> _Goal of the exercise_
The records that follow must be transcribed exactly, each one in full.

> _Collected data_
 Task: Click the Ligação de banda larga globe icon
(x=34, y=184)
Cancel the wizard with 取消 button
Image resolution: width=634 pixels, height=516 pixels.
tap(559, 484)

> _Result_
 Task: Click the Ligação de banda larga globe icon
(x=34, y=184)
Cancel the wizard with 取消 button
Image resolution: width=634 pixels, height=516 pixels.
tap(559, 484)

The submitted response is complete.